- [WORK TO BE COMPLETED]
Reproduce word for word the line holding "You are a computer-use agent. Image" and all lines after it in the data, through the end, leaving out pictures.

━━━ RECORDS

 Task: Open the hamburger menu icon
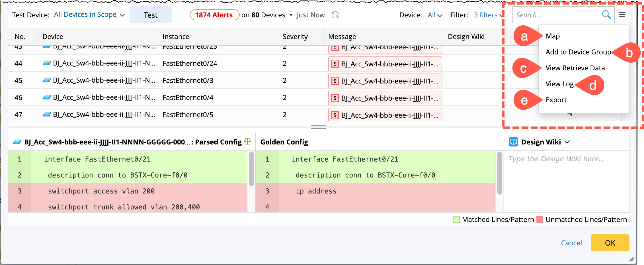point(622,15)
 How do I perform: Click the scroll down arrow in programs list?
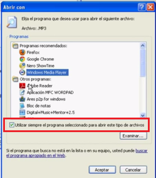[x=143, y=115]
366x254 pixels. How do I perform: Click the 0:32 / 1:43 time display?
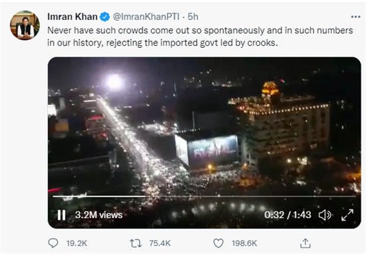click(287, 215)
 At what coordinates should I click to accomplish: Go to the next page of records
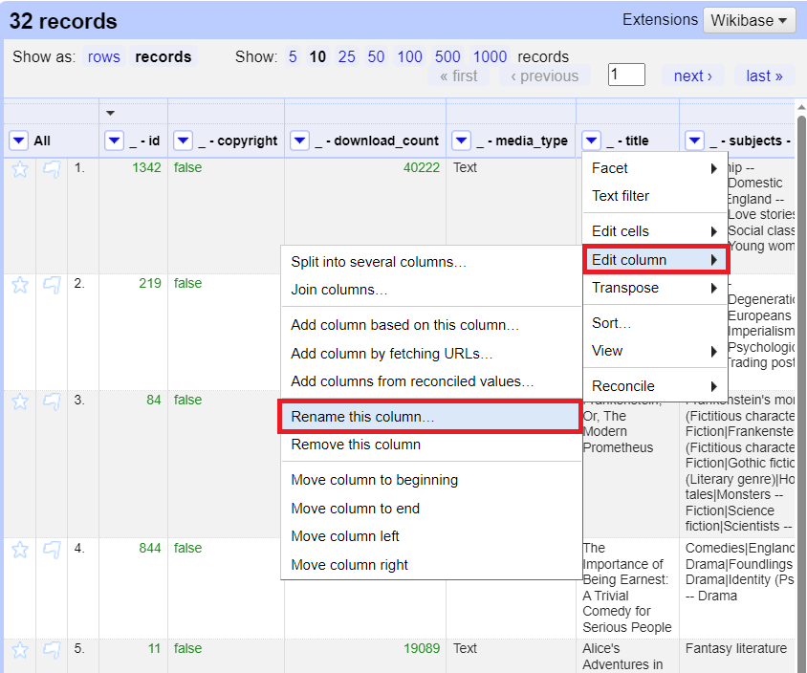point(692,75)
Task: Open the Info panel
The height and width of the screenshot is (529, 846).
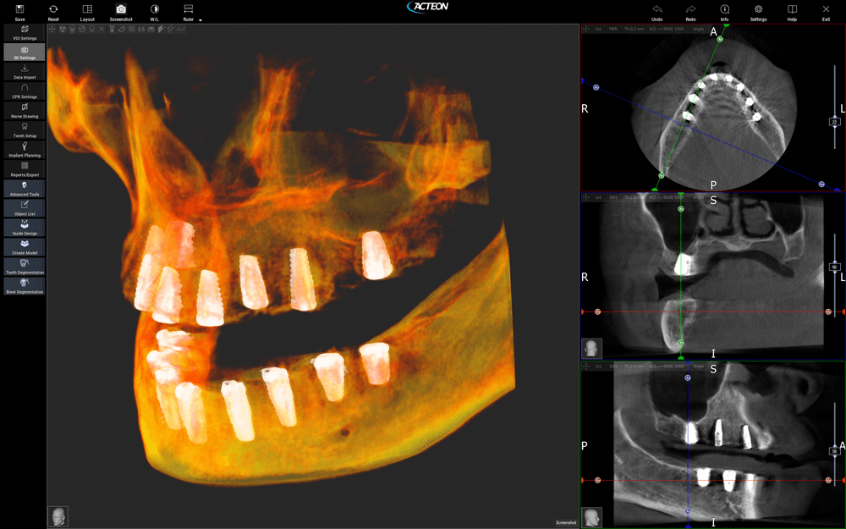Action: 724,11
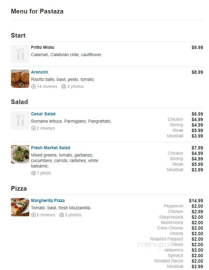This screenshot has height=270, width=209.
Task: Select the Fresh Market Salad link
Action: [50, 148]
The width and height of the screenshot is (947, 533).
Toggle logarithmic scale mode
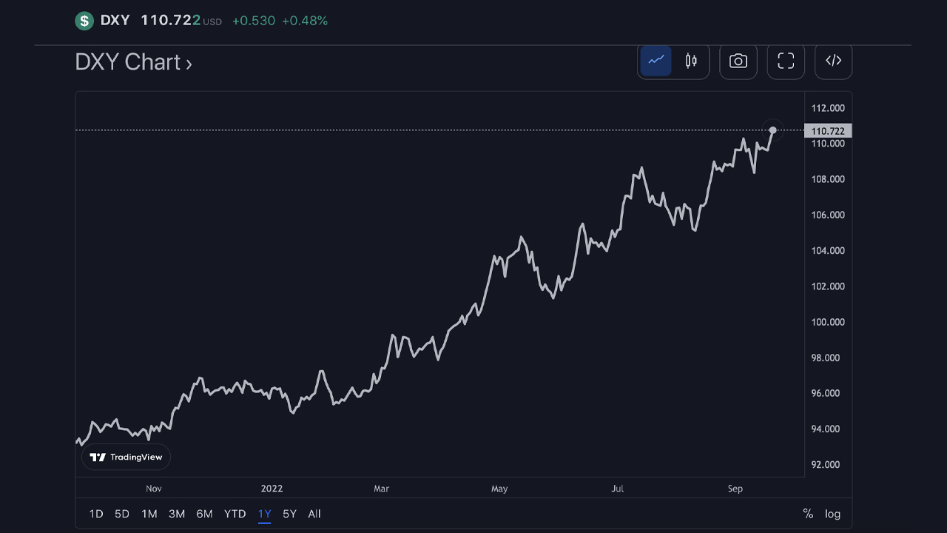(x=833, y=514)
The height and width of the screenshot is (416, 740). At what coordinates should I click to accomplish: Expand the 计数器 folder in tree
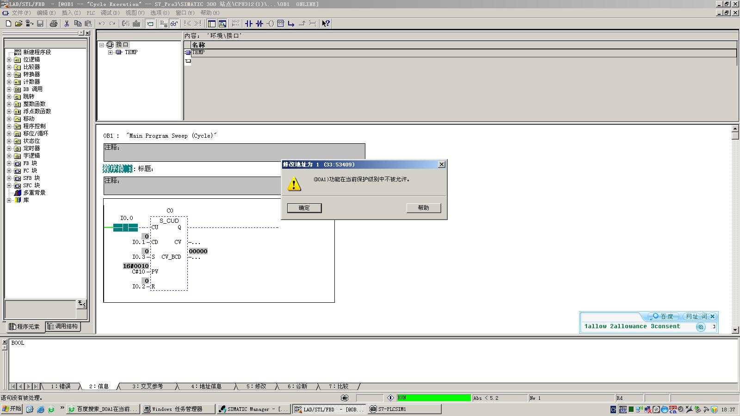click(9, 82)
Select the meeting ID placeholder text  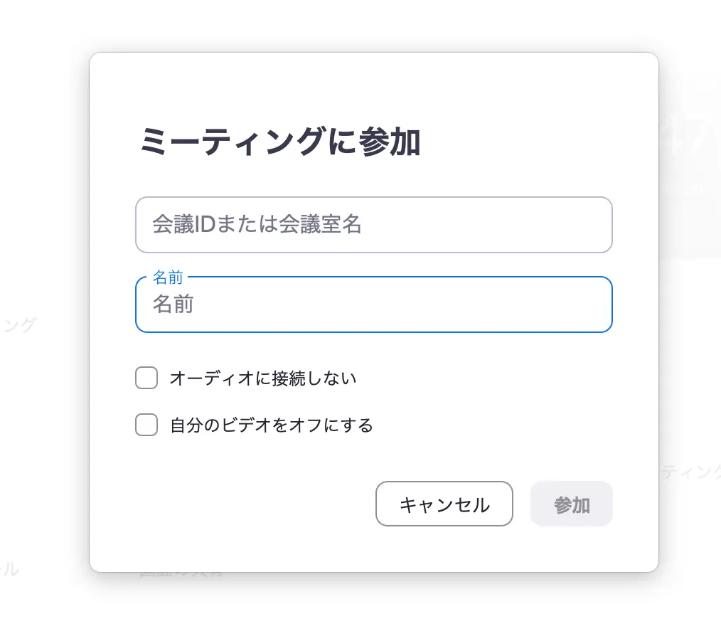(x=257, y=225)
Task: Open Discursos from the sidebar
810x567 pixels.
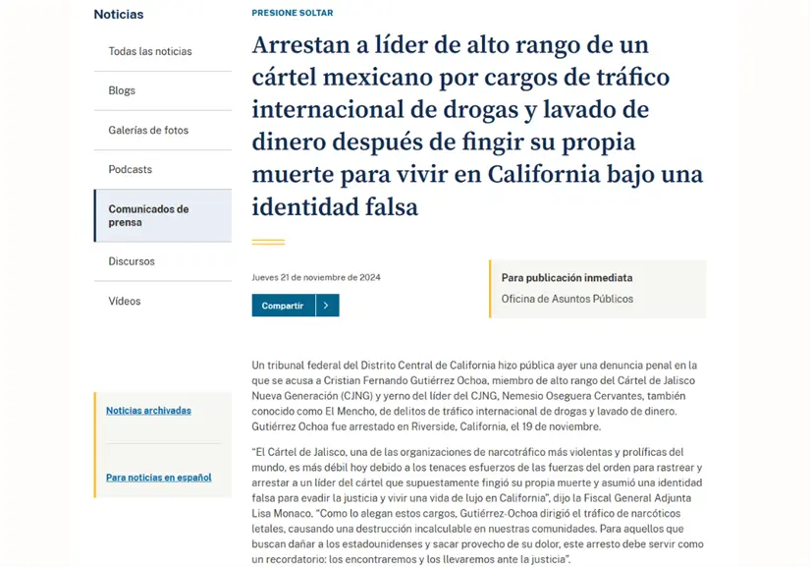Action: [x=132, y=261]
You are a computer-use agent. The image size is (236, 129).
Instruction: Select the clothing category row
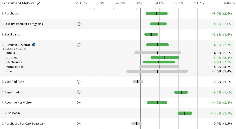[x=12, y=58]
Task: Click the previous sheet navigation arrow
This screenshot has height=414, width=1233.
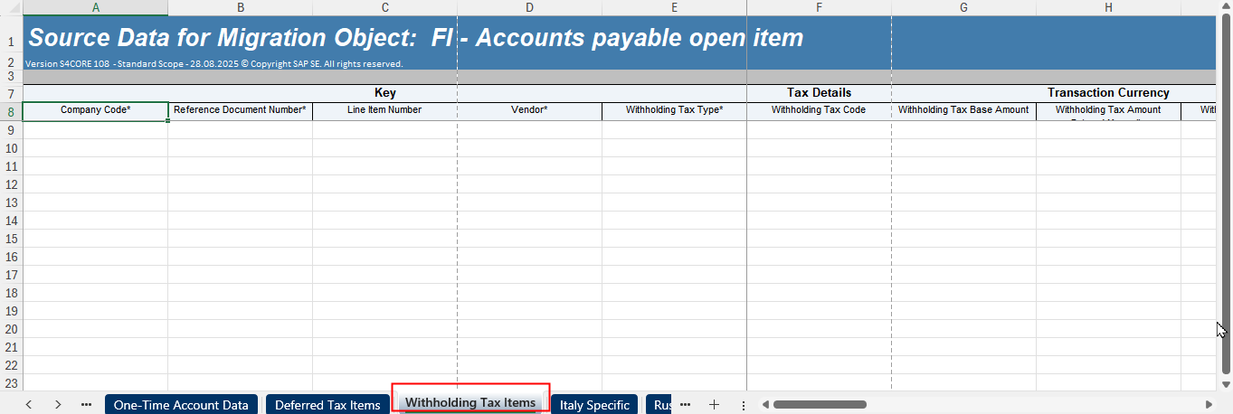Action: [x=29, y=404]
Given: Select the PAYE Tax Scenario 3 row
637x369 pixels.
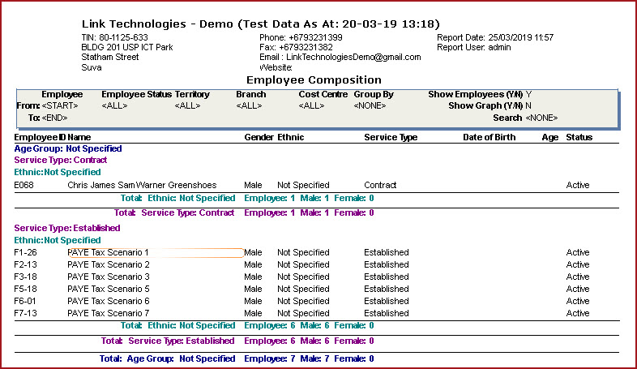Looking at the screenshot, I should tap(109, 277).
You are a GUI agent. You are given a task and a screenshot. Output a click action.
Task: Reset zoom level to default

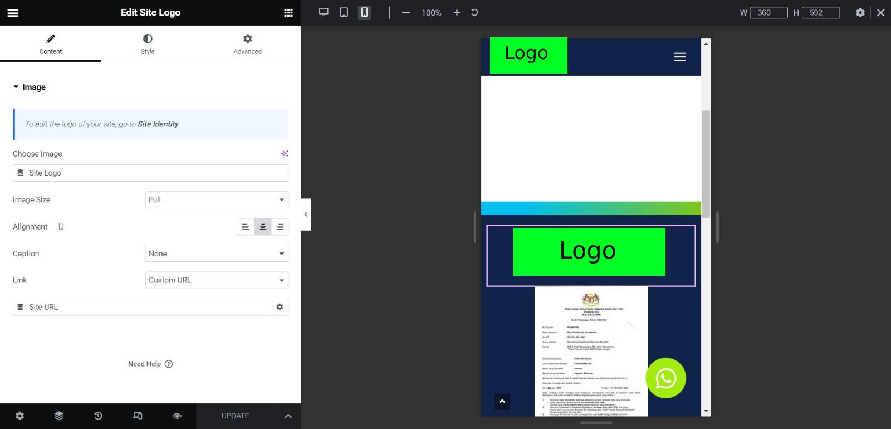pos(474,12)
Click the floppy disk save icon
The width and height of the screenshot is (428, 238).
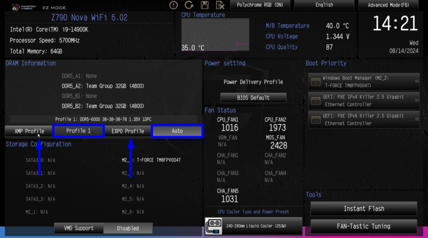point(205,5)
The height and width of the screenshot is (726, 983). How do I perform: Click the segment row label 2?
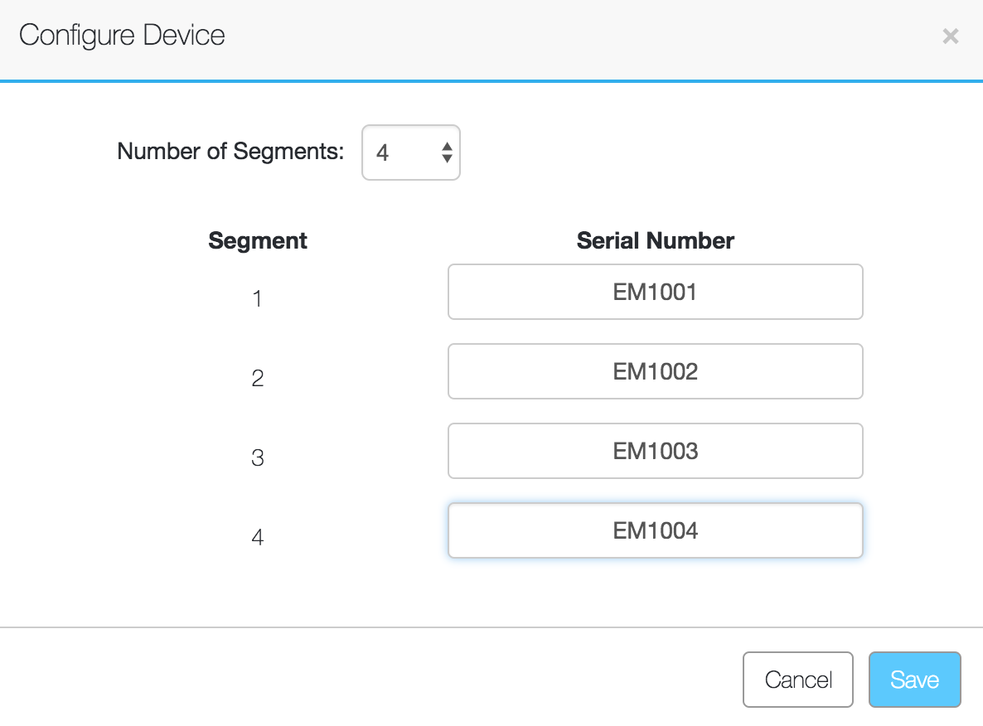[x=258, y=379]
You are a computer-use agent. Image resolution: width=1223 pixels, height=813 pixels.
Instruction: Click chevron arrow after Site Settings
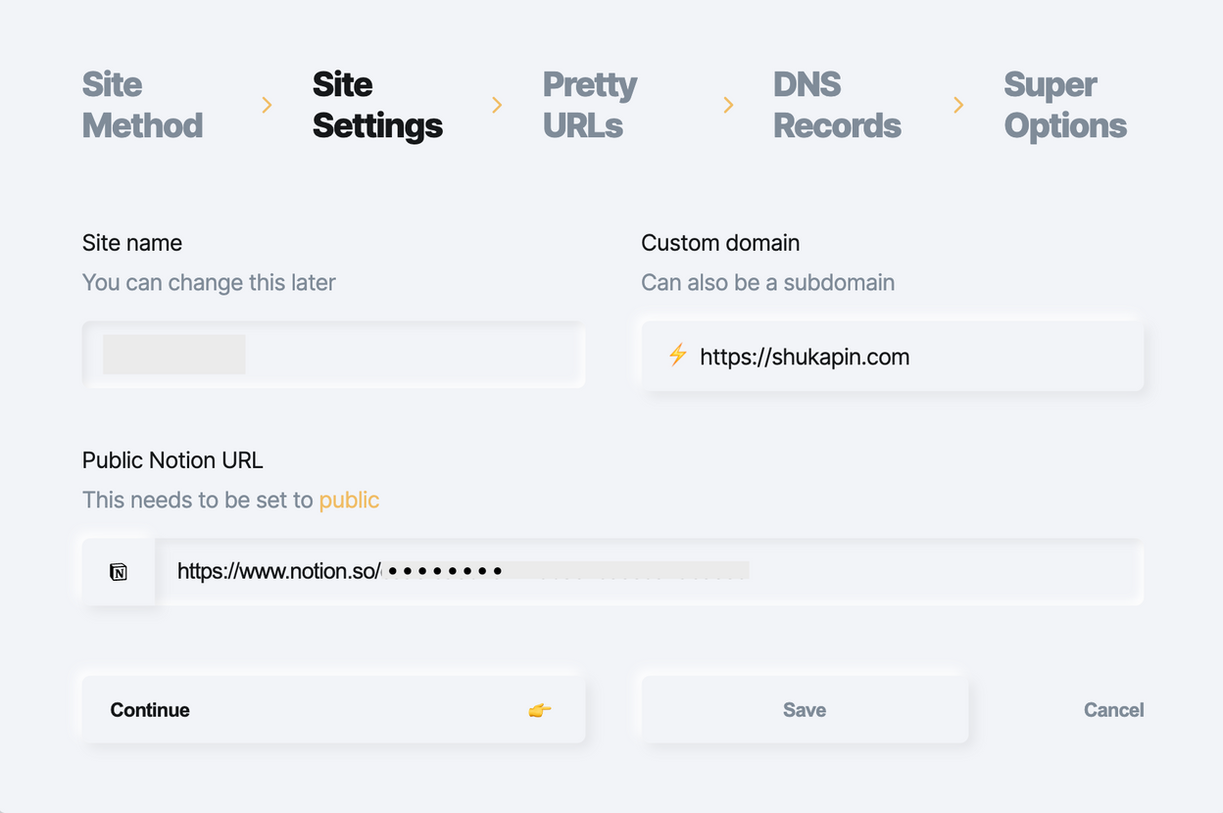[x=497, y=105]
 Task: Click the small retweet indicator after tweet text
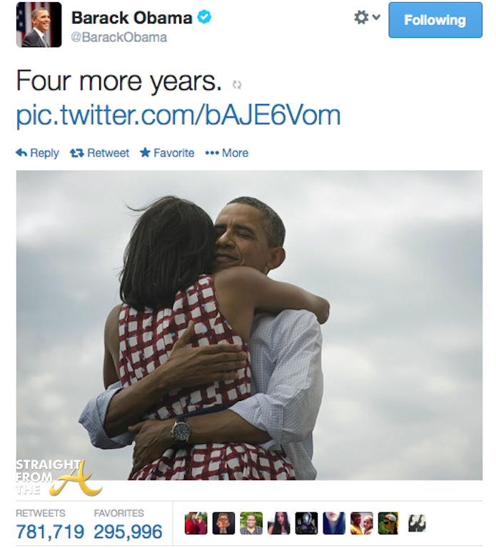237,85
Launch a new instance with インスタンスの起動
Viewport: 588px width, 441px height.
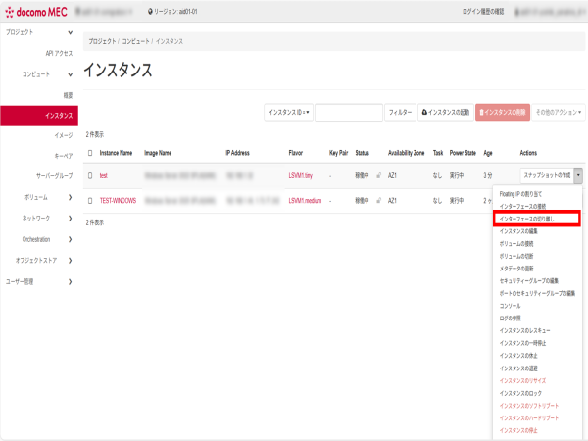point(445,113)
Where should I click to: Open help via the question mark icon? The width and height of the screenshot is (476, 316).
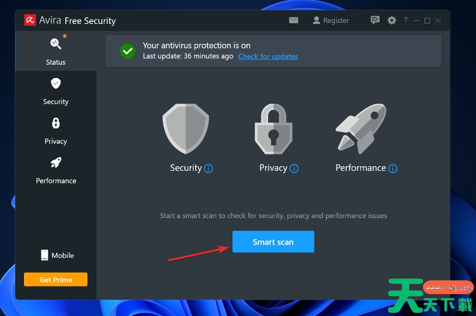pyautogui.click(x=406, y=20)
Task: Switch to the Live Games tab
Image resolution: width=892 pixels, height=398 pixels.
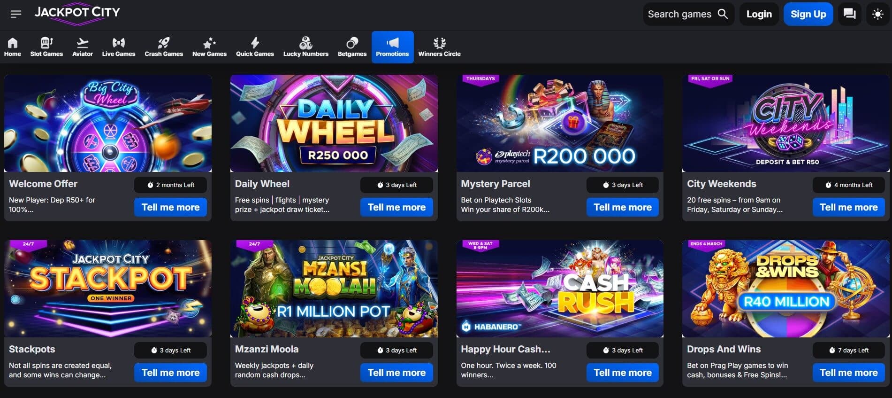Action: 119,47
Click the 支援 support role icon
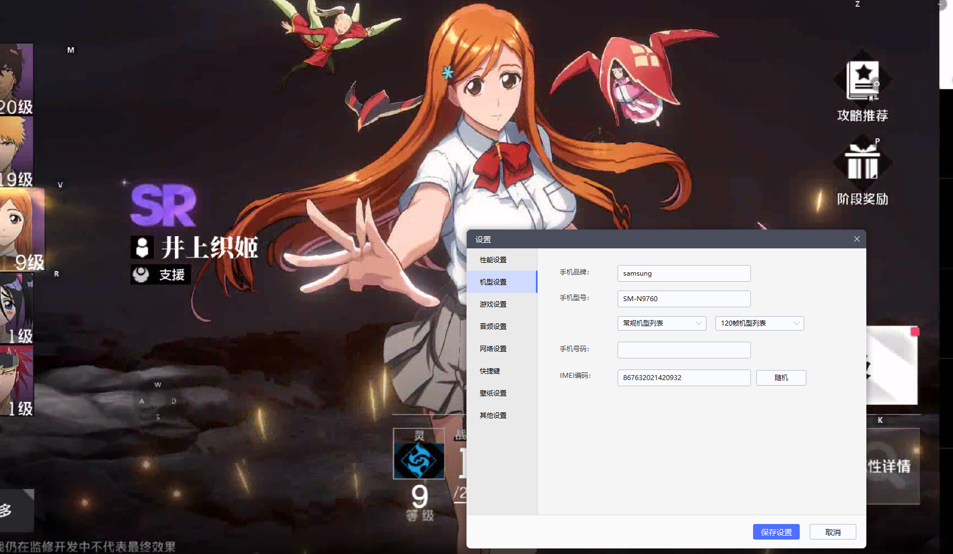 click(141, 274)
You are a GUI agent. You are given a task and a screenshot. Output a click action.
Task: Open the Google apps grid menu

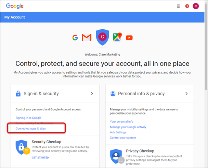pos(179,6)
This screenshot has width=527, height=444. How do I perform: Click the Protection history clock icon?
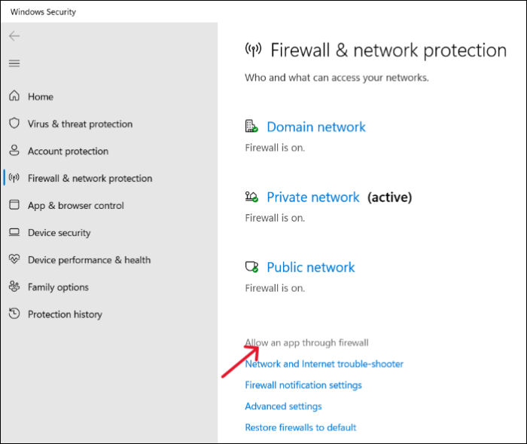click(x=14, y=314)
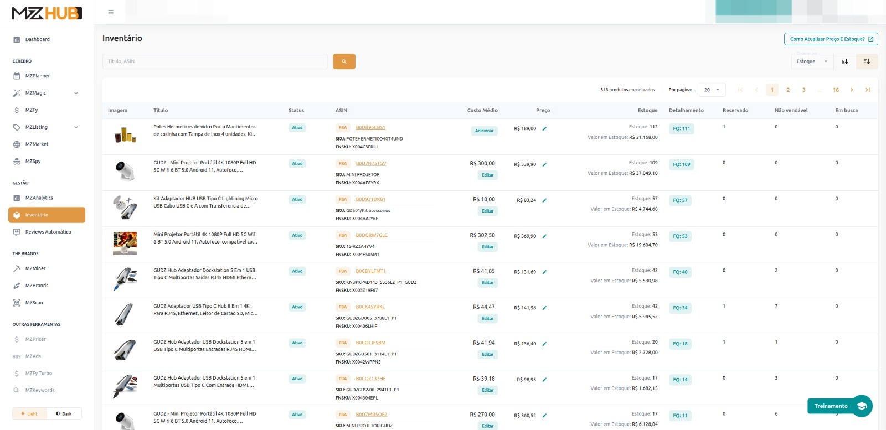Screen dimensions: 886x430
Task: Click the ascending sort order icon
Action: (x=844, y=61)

━━━━━━

- [FINISHED EXERCISE]
You are a computer-use agent. Image resolution: width=1223 pixels, height=813 pixels.
Instruction: Click chevron arrow after Site Settings
[x=497, y=105]
 Task: Click the small retweet indicator after tweet text
237,85
Launch a new instance with インスタンスの起動
Viewport: 588px width, 441px height.
point(445,113)
Where should I click to: Open help via the question mark icon? The width and height of the screenshot is (476, 316).
pyautogui.click(x=406, y=20)
Task: Switch to the Live Games tab
Image resolution: width=892 pixels, height=398 pixels.
Action: 119,47
Click the 支援 support role icon
 click(141, 274)
You are a GUI agent. You are given a task and a screenshot. Output a click action.
Task: Open the Google apps grid menu

pos(179,6)
This screenshot has width=527, height=444. How do I perform: Click the Protection history clock icon?
click(x=14, y=314)
Screen dimensions: 886x430
Task: Click the ascending sort order icon
Action: (x=844, y=61)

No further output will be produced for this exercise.